== What you are asked to do ==
Copy out all the lines in the records that include the word "screenshot".

== Exercise data ==
***
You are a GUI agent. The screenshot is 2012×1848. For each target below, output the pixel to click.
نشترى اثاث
***
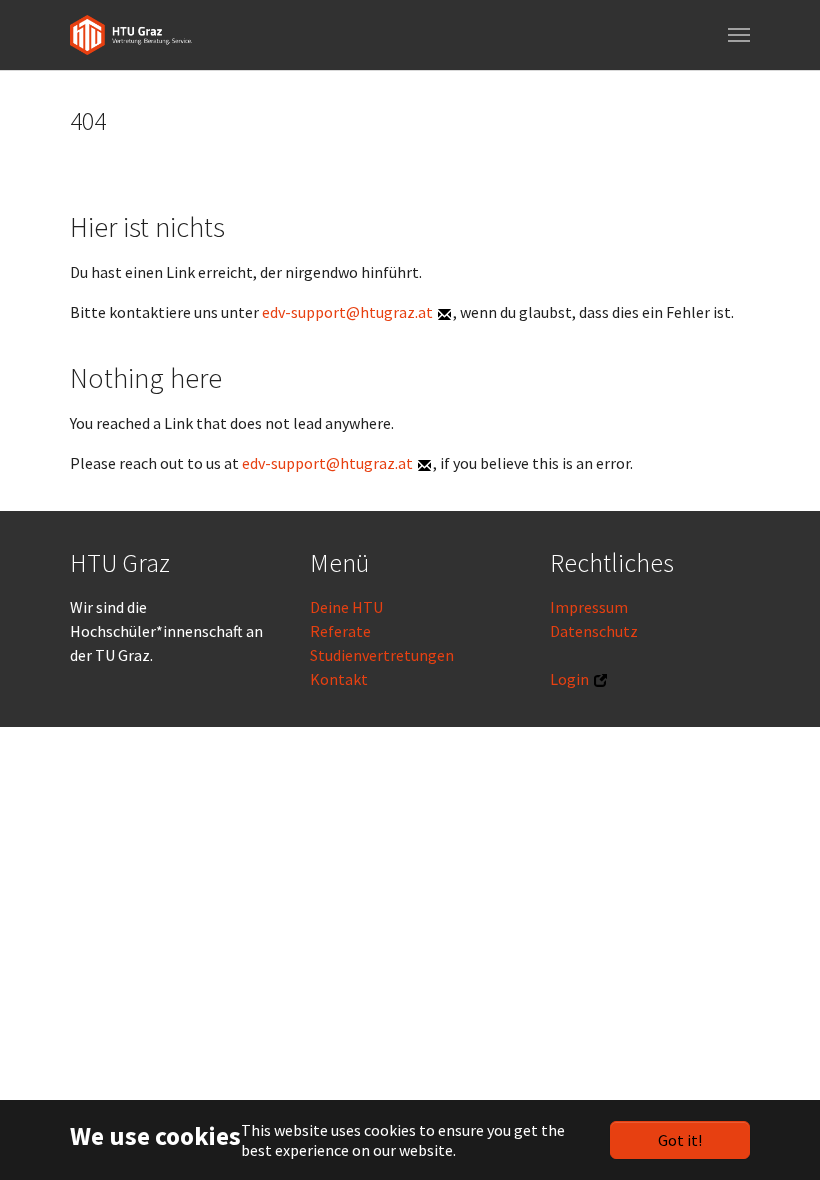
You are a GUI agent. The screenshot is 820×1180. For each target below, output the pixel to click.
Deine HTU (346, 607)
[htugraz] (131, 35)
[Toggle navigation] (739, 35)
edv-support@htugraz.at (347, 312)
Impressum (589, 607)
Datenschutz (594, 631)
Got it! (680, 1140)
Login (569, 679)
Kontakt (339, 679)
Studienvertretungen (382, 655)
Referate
***
== Solution for this task ==
You are a GUI agent. The screenshot is 2012×1848. For each target below, output the pixel to click.
You are a GUI agent. The screenshot is 820×1180. For each target below, output the pixel to click.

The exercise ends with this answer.